The problem >>
Please begin with the line containing "Instruction: Open the 新的报告功能 video link" and reproduce each line exactly until the records below end, without any pictures.

Task material >>

· · · · ·

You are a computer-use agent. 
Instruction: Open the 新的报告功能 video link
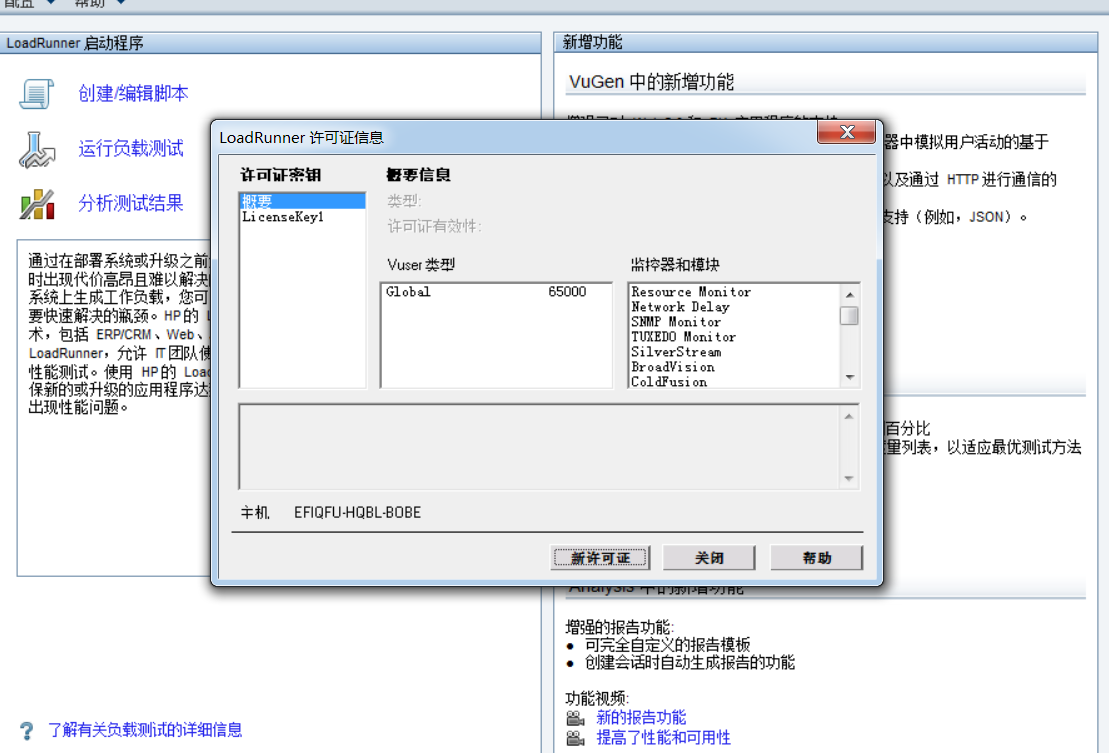pos(642,717)
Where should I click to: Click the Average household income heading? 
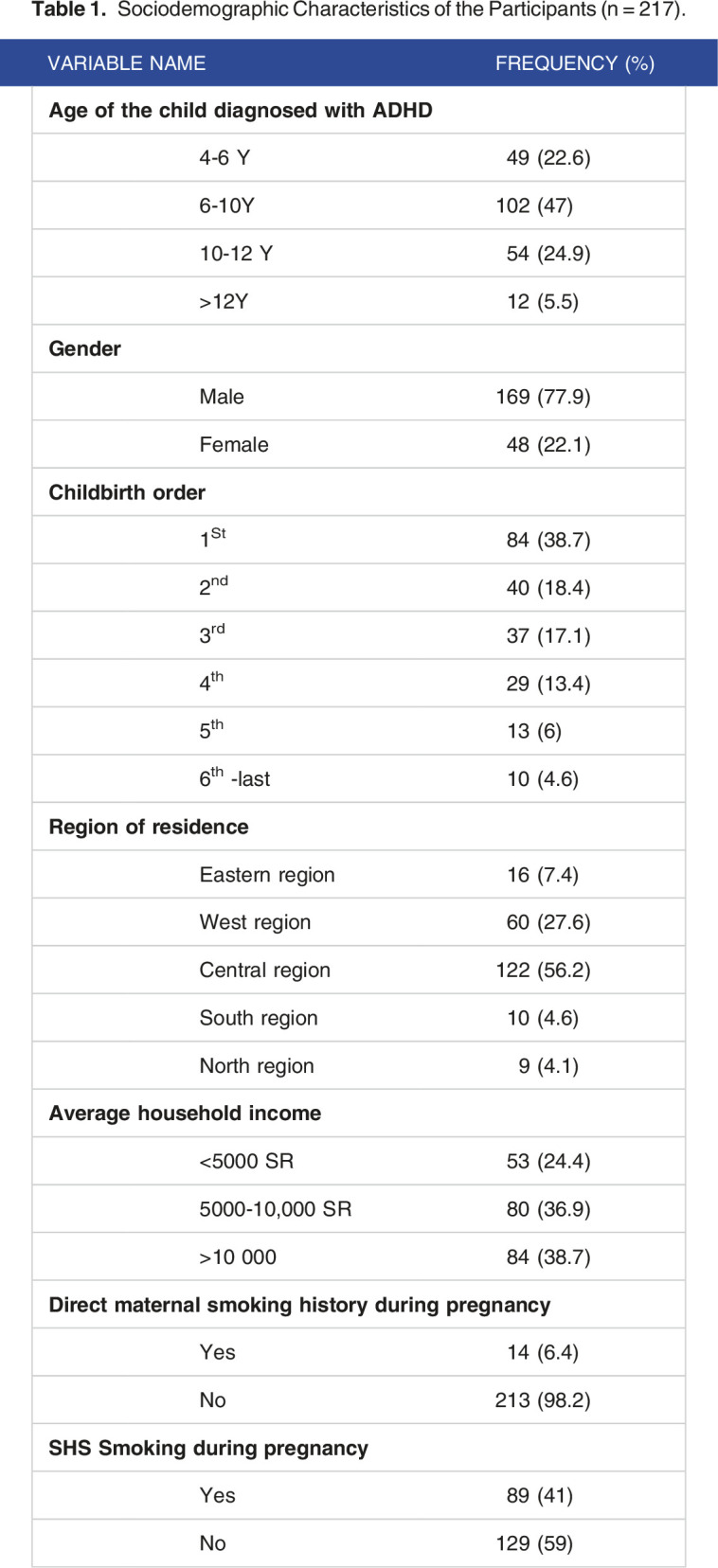185,1114
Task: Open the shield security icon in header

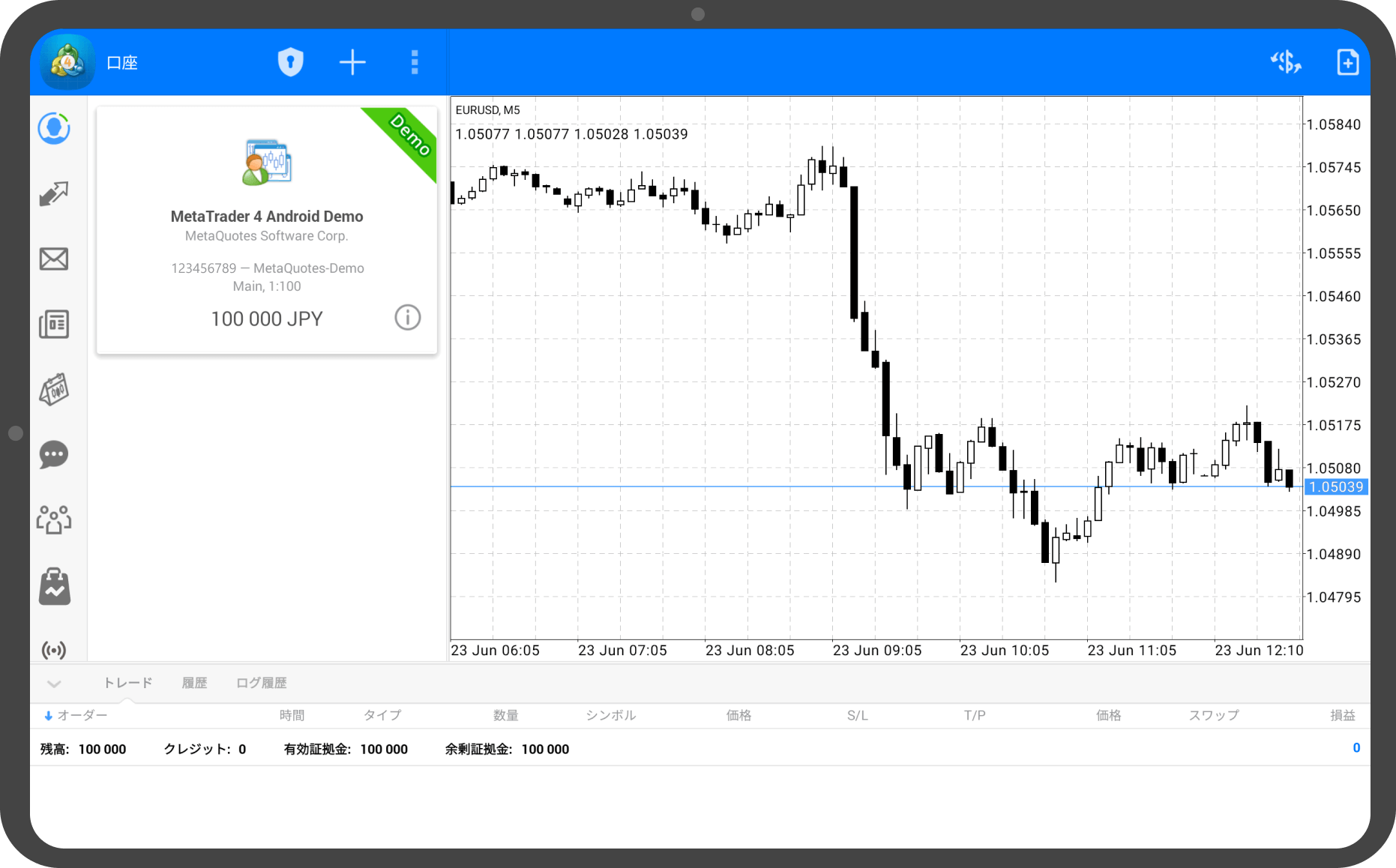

· · · · ·

Problem solution >>
Instruction: Open the 新的报告功能 video link
pos(642,717)
Where should I click to: Click the Average household income heading? 
185,1114
Task: Open the shield security icon in header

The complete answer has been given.